Un’analoga trionfalistica modalità di comunicazione è avvenuta per l’antivirale remdesivir sulla base dei deboli risultati positivi di un piccolo RCT che ha incluso 237 pazienti con polmonite da COVID-19 randomizzati a remdesivir o placebo con risultato neutro per l’endpoint primario costituito dal tempo per il miglioramento clinico e interrotto prematuramente per difficoltà a trovare pazienti con criteri di eleggibilità21,22. Dopo la comunicazione ai media dei risultati dello studio la Gilead Sciences, azienda produttrice del farmaco, ha visto immediatamente crescere le quotazioni in borsa dei suoi titoli. Anche in questo caso, all’inizio di maggio, la FDA ha autorizzato l’utilizzo di remdesivir sulla base di risultati incoraggianti ma non ancora definitivi sulla sua efficacia. Soltanto a distanza di un mese un RCT più ampio, che ha incluso 1063 pazienti ricoverati per infezione polmonare COVID-19, è riuscito a dimostrare la superiorità del remdesivir rispetto al placebo per l’endpoint primario del tempo necessario per il recupero (mediana di 11 giorni remdesivir vs 15 giorni placebo)23.

La partecipazione dei pazienti all’interno degli RCT rappresenta anche un valore etico. Un paziente che accetta di entrare in una sperimentazione clinica compie infatti un gesto di grande altruismo nei confronti della comunità.
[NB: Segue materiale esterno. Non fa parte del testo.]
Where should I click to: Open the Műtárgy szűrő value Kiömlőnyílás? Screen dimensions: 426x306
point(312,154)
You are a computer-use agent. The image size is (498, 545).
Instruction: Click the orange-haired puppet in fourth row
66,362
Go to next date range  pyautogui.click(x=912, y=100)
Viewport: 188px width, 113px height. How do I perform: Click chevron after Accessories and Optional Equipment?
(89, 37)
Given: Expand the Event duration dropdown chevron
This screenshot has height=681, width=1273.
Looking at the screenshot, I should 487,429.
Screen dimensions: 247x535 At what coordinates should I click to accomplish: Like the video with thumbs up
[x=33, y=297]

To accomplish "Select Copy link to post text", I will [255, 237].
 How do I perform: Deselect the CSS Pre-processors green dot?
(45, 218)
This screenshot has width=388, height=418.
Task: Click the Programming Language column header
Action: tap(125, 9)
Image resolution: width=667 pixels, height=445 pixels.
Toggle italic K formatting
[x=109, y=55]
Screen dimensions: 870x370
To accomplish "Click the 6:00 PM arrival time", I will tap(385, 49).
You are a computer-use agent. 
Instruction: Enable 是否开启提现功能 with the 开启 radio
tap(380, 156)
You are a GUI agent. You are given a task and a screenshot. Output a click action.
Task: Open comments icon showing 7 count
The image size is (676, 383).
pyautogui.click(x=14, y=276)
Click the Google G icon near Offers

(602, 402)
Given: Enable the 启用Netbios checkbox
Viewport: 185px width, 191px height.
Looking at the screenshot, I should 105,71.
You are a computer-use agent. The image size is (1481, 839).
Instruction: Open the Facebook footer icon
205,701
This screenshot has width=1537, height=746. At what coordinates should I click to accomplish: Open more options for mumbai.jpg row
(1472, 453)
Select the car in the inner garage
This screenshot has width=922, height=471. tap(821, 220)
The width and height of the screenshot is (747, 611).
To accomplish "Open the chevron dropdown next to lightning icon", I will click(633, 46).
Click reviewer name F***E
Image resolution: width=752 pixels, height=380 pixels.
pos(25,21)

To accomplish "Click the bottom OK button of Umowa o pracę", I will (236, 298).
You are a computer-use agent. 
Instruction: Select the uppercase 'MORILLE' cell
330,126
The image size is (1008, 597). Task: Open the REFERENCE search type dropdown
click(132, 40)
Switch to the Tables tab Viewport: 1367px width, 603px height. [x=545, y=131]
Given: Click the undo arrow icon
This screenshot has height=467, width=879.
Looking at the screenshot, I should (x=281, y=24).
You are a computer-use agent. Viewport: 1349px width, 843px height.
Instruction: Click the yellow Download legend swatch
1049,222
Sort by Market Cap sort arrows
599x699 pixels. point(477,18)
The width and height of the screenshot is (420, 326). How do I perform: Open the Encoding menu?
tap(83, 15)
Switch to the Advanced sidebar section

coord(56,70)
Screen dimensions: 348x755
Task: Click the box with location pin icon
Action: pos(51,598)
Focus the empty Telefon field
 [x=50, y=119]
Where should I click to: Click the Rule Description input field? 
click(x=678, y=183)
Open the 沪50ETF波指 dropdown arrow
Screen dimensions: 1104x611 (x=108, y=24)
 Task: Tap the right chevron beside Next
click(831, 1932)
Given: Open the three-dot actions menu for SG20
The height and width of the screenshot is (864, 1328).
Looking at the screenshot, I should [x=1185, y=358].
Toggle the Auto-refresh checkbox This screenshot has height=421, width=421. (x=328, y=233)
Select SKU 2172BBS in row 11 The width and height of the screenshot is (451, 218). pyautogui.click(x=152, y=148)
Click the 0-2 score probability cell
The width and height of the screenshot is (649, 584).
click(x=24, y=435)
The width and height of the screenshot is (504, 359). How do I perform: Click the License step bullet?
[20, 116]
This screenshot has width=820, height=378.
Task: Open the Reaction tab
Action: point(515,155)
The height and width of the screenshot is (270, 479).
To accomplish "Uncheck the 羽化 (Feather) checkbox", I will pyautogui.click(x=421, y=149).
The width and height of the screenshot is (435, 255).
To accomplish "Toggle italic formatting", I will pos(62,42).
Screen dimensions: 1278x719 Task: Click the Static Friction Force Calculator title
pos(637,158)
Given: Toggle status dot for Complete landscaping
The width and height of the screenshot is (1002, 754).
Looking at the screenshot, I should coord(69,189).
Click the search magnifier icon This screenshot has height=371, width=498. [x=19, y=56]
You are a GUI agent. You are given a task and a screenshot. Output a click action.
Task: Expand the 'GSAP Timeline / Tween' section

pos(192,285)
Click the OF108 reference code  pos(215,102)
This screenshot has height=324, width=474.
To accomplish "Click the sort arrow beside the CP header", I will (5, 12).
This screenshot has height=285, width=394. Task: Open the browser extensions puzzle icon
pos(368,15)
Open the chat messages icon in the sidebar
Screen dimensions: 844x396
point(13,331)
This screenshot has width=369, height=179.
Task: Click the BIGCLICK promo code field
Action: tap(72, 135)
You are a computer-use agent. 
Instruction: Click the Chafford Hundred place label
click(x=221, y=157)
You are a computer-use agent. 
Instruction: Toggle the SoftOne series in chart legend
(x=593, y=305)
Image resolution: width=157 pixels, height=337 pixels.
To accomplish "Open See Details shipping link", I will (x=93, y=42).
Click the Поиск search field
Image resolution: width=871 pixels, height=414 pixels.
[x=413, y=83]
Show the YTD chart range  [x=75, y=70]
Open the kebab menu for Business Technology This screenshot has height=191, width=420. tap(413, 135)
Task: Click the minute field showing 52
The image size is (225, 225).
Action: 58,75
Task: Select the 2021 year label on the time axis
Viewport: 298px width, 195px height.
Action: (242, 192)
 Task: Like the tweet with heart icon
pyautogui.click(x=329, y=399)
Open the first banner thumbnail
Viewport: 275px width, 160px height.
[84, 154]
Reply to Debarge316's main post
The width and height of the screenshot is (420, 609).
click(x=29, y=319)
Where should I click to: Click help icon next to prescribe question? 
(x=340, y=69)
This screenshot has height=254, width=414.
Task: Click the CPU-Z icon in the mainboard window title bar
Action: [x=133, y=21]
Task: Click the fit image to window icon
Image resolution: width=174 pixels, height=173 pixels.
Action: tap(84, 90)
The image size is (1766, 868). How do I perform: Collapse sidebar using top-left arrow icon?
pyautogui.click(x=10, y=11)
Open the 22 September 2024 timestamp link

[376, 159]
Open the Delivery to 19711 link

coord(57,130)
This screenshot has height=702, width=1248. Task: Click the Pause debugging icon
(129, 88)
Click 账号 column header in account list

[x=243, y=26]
Questo valore etico viene anche riconosciuto da molti autori all’interno del framework dei principi di etica medica come priorità per l’allocazione di risorse sanitarie limitate in corso di pandemia COVID-1924. In considerazione di questo è importante che il paziente riceva il massimo della tutela nei confronti dei possibili effetti indesiderati del farmaco sperimentale e soprattutto che la sua “generosità” possa portare un contributo allo sviluppo delle conoscenze scientifiche25,26. Tutto questo è possibile solo se il paziente adeguatamente informato verrà arruolato all’interno di un RCT rigorosamente condotto e di ampie dimensioni.

CONCLUSIONI

In questi mesi l’ansia di riuscire a produrre risultati in tempi brevi e talora anche l’individualismo e forse la smania di protagonismo insiti nel DNA di alcuni ricercatori hanno portato ad una frammentazione della ricerca clinica con la conduzione di numerosi piccoli studi di debole qualità metodologica. È auspicabile che il leitmotiv “nessuno potrà salvarsi da solo” che in queste settimane spesso risuona, porti tutti a considerare la necessità di una ricerca collaborativa attraverso la partecipazione a RCT anche di respiro internazionale che è la sola che potrà produrre risultati concreti per la comunità. Se poi è anche vero che, auspicabilmente, dopo questa drammatica esperienza diventeremo tutti meno egoisti e individualisti, è fondamentale la condivisione (“open data”) delle acquisizioni in corso, come ad esempio quella dei riscontri istopatologici eseguiti nei pazienti deceduti per COVID-19.